Nur noch 95 Cent Gewinn bei einem ganzen Schwein

Die Abnahmemenge und der Preis werden den Bauern diktiert, sie selbst können keinen Einfluss darauf nehmen. Landwirt Götz öffnet einen Ordner und zeigt Auswertungen seines Betriebs. Zuletzt hat er an einem ganzen Schwein unterm Strich nur noch 95 Cent verdient. Im vergangenen Jahr, das sehr gut lief, waren es noch rund 40 Euro. Götz ist auch Kreisobmann des Bayerischen Bauernverbandes im Landkreis Donau-Ries. Er fordert feste Verträge über Abnahmemengen und Preise mit dem Lebensmittelhandel, damit Landwirte wie er nicht einfach auf ihren Tieren sitzen bleiben.

Landwirt fordert Fairness vom Lebensmittelhandel

Doch solche Regelungen sind nicht in Sicht. Die Macht der Supermarkt- und Discounterketten ist groß. Götz fordert vom Lebensmitteleinzelhandel mehr Fairness gegenüber den Bauern. Denn im Geschäft kostet Fleisch zurzeit nicht weniger. Aber dass ein Unternehmen freiwillig für ein Produkt mehr bezahlt als es muss, wird wohl ein Wunschtraum bleiben.

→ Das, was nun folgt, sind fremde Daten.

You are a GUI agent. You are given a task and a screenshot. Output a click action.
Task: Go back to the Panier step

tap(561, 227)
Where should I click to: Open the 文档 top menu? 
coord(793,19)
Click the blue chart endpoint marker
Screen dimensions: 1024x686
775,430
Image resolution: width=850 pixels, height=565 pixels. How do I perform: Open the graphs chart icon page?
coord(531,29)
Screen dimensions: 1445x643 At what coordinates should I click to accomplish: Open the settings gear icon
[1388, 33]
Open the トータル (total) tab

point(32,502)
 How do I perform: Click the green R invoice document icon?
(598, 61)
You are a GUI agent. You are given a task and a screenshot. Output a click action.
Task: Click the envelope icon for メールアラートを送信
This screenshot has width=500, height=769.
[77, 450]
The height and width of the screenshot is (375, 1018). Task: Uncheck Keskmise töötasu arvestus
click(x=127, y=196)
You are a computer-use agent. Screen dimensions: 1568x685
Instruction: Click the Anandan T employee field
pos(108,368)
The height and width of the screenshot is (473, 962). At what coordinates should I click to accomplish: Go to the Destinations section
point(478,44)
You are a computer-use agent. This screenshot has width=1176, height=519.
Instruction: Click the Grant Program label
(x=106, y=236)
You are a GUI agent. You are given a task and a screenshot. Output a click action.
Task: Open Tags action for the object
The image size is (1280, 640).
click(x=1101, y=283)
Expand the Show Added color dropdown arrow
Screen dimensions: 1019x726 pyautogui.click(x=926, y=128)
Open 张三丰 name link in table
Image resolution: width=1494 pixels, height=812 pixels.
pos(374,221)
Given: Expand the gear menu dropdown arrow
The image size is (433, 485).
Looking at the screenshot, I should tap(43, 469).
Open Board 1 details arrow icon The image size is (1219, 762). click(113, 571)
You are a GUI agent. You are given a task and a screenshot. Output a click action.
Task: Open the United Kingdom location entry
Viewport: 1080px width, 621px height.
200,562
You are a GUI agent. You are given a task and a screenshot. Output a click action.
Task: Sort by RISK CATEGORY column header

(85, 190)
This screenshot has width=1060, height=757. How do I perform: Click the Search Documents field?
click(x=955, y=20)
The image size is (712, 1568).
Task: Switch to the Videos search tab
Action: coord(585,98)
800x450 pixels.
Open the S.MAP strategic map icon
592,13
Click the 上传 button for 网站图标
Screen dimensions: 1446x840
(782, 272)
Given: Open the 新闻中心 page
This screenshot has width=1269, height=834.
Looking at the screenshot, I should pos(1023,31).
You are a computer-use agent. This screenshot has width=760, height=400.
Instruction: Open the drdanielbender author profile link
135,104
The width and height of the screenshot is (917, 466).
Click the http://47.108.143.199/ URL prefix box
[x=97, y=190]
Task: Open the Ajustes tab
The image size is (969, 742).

Nachfrage nach Weide-Schweinen ungebrochen

Weideschwein-Bauer Thomas Hartmann aus Nördlingen weiß hingegen noch nicht, wie lange er mit der großen Nachfrage nach seinem Schweinefleisch noch mithalten kann. Schlachtreife Schweine ließen sich nicht aus dem Hut zaubern, sagt er. Bei ihm dauert es mit rund einem Jahr doppelt so lange, bis ein Ferkel schwer genug fürs Schlachten ist. Im Zweifel gehe es von zwei wieder auf ein Schwein pro Woche runter – auch wenn die Nachfrage der Kunden dann höher als sein Angebot ist. Schweine-Stau und Schweine-Boom werden im Nördlinger Ries wohl weiterhin nah beieinanderliegen.